-- BEGIN DOCUMENT PASSAGE --
The problem appears to be related to trying to interpret the meaning of zero writes. From phutil_fwrite_nonblocking_stream() in https://github.com/phacility/libphutil/blob/9456d6683d3388fbfe23503ff9f676a9186952e4/src/utils/utils.php#L995:

 995 function phutil_fwrite_nonblocking_stream($stream, $bytes) {
 996   if (!strlen($bytes)) {
 997     return 0;
 998   }
 999 
1000   $result = @fwrite($stream, $bytes);
1001   if ($result !== 0) {
1002     // In cases where some bytes are witten (`$result > 0`) or
1003     // an error occurs (`$result === false`), the behavior of fwrite() is
1004     // correct. We can return the value as-is.
1005     return $result;
1006   }
1007 
1008   // If we make it here, we performed a 0-length write. Try to distinguish
1009   // between EAGAIN and EPIPE. To do this, we're going to `stream_select()`
1010   // the stream, write to it again if PHP claims that it's writable, and
1011   // consider the pipe broken if the write fails.
-- END DOCUMENT PASSAGE --
-- BEGIN EXTRACTED ENTRIES --
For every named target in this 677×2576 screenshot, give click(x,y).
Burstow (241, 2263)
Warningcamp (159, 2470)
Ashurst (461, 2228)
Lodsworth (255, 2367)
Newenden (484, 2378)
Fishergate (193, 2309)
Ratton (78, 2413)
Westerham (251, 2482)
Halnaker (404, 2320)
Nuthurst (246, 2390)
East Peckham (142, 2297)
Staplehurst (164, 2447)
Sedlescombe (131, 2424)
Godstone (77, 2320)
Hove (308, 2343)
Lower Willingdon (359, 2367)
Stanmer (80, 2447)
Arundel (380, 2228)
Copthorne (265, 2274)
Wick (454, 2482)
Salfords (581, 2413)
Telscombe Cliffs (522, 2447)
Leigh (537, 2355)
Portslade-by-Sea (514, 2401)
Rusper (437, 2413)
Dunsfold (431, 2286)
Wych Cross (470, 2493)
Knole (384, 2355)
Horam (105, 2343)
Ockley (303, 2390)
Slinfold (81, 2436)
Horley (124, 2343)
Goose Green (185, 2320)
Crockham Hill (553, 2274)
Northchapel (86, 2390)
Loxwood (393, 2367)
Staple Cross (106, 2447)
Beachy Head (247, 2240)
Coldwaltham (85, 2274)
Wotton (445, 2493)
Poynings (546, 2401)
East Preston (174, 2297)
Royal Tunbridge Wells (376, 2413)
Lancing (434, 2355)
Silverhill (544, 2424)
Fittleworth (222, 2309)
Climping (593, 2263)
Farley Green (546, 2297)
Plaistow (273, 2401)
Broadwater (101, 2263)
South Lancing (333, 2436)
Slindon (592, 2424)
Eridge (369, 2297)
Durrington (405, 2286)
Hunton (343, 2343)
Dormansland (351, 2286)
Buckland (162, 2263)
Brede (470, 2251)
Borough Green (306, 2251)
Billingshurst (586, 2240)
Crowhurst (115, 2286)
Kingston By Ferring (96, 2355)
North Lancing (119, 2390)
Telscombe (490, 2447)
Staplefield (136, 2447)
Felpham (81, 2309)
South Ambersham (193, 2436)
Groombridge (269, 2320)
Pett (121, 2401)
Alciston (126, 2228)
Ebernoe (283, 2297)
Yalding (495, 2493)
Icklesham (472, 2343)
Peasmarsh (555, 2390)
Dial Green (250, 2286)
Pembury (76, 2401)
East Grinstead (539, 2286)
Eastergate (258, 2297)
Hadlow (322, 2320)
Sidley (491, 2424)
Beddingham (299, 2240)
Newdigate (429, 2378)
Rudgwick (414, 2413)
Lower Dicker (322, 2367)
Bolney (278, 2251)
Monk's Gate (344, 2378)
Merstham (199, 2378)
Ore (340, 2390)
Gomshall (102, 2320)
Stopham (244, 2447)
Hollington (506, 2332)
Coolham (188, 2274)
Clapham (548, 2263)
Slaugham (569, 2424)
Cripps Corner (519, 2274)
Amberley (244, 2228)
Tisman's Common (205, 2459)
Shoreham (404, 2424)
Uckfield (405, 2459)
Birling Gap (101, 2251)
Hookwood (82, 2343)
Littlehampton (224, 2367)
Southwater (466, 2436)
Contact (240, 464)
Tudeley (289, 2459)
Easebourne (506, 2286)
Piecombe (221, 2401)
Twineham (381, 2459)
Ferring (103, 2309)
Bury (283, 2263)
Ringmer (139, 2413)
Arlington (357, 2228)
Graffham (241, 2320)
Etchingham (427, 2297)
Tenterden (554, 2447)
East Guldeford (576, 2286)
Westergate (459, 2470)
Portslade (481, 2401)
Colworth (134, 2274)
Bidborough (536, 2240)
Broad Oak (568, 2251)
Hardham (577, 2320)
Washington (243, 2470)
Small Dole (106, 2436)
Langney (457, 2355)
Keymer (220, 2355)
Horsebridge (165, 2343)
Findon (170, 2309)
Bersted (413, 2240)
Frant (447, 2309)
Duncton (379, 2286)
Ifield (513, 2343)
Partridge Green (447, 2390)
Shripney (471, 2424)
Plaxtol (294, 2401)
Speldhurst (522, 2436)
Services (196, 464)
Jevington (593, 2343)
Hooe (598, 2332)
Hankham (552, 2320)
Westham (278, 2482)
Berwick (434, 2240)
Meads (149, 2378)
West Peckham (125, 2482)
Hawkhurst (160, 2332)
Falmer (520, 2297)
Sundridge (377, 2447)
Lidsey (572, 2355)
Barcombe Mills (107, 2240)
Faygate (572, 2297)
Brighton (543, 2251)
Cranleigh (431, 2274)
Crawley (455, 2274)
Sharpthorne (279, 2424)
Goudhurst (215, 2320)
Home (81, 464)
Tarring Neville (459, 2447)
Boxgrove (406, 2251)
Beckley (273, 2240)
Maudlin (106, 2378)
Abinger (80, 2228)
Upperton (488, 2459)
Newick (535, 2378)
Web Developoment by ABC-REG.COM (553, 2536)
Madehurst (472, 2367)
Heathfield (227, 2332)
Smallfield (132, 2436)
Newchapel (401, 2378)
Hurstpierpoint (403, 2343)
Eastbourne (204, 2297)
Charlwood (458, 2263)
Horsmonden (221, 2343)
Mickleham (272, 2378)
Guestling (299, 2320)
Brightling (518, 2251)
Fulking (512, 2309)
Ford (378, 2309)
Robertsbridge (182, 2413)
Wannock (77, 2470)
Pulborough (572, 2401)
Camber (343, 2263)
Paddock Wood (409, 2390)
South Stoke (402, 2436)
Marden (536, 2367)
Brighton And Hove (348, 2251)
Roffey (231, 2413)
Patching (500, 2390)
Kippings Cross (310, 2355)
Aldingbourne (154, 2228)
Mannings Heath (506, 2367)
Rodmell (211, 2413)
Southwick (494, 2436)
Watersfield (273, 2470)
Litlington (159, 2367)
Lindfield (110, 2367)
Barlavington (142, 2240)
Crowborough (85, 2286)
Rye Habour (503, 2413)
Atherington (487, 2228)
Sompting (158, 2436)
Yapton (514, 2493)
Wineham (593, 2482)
-- END EXTRACTED ENTRIES --
Retype the whole passage on zero-length writes, character for character. These entries were taken from a different source.

CORRECT RESULT
The problem appears to be related to trying to interpret the meaning of zero writes. From phutil_fwrite_nonblocking_stream() in https://github.com/phacility/libphutil/blob/9456d6683d3388fbfe23503ff9f676a9186952e4/src/utils/utils.php#L995:

 995 function phutil_fwrite_nonblocking_stream($stream, $bytes) {
 996   if (!strlen($bytes)) {
 997     return 0;
 998   }
 999 
1000   $result = @fwrite($stream, $bytes);
1001   if ($result !== 0) {
1002     // In cases where some bytes are witten (`$result > 0`) or
1003     // an error occurs (`$result === false`), the behavior of fwrite() is
1004     // correct. We can return the value as-is.
1005     return $result;
1006   }
1007 
1008   // If we make it here, we performed a 0-length write. Try to distinguish
1009   // between EAGAIN and EPIPE. To do this, we're going to `stream_select()`
1010   // the stream, write to it again if PHP claims that it's writable, and
1011   // consider the pipe broken if the write fails.